I've seen enough episodes of Entourage to understand that the talent agent schmoozes and fishes for acting jobs for his client. When that work is found, it is the job of the talent manager to make the actor do his job. The manager has to encourage, rationalize, flatter, monger fear, argue, manipulate, justify, soft-soap, clear obstacles, plead, prate, cajole, coax, coordinate, cater to whims and foster idiosyncrasies and stroke ever so gently that fragile artist's ego (remember that, because I'm going to need your help there) ... all so that the show can go on. In other words, a talent manager is a mother.
My client recently got some work. I'm happy for her. The First Grade play could be a big opportunity. It's a chance for her to grow artistically. To stretch her creative wings.
If she had wings, that is. Like the butterflies ("Butterflies." Say that like Seinfeld says "Newman").
Thing is, my girl has been cast as the Stinkbug.
The Stinkbug, whom the other bugs make fun of.

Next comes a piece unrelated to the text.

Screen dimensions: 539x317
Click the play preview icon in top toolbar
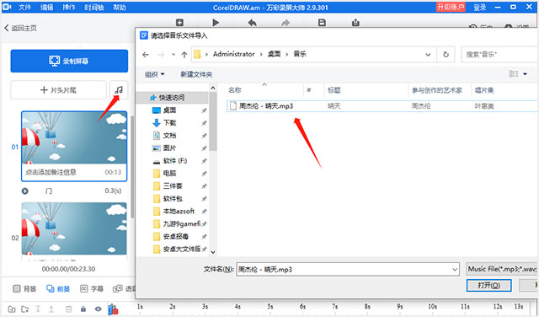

The Stinkbug, whom the other bugs don't want at the picnic.
The Stinkbug, who is to appear on stage in front of the entire school adorned in dirty socks, onions and garlic cloves in a stage metaphor for a certain aggressive odiferousness.
At this casting decision, my client was, true to form, in a bit of a stink. Considering there were Labybug and Butterfly roles to be had, I hardly expected different from my client. You know my girl: Stinkbug? Now that Ryan kid: That Ryan kid has that rugged vulnerability that will elicit the audience response we want for the Stinkbug, right? Or Maddie. Sweet Maddie. Maddie with those heartbreaking doe-eyes. Now she charts very well with the primary school girls aged 5 to 11 demographic. That's good Stinkbug casting. But my girl? Cricket, Gypsy Moth, Army Ant. My girl has broad range: She can do Army Ant. But Stinkbug?
Imagine now that I am talking to a locked dressing trailer door to muffled sobs (really, it's the slammed bedroom door, but in my mind, I'm on the Paramount back lot with Best Boys flirting with the Third Assistants to the Second Assistant and Gaffers and Key Grips impatiently swilling Fiji water).
"Darling, the Stinkbug is the most important role! It is the cathartic catalyst. It is the character that forces the other characters on their journey of self-realization! Without the Stinkbug, this is just a story about eating crumbs. You are the story. The Stinkbug lifts this to art. You, as the Stinkbug, could do for body odor what Dustin Hoffman in Rainman did for autism."
Okay: I didn't really say that.
What I said was, "Baby, you don't have to wear dirty socks. You can wear whatever you want. We'll go through all the fabrics and you pick out what you want. Stink as you might, you will be the cutest Stinkbug in all of theater history."
This is a real indy, bring-your-own-wardrobe kind of production. And I'll take some heat on the whole what-part-of-dirty-socks-costume-didn't-you-understand?-thing. But I have to protect my client's interests.
I don't care what you really think about this concoction of felt and craft glue, because my heart wasn't in making this. Not for me, but (and this is where you come in) for the First Grade play, for the love of all that is good and holy, write in the comments that this is the cutest Stinkbug in all of theater history.
For your cut-and-paste convenience:
This is the cutest Stinkbug in all of theater history.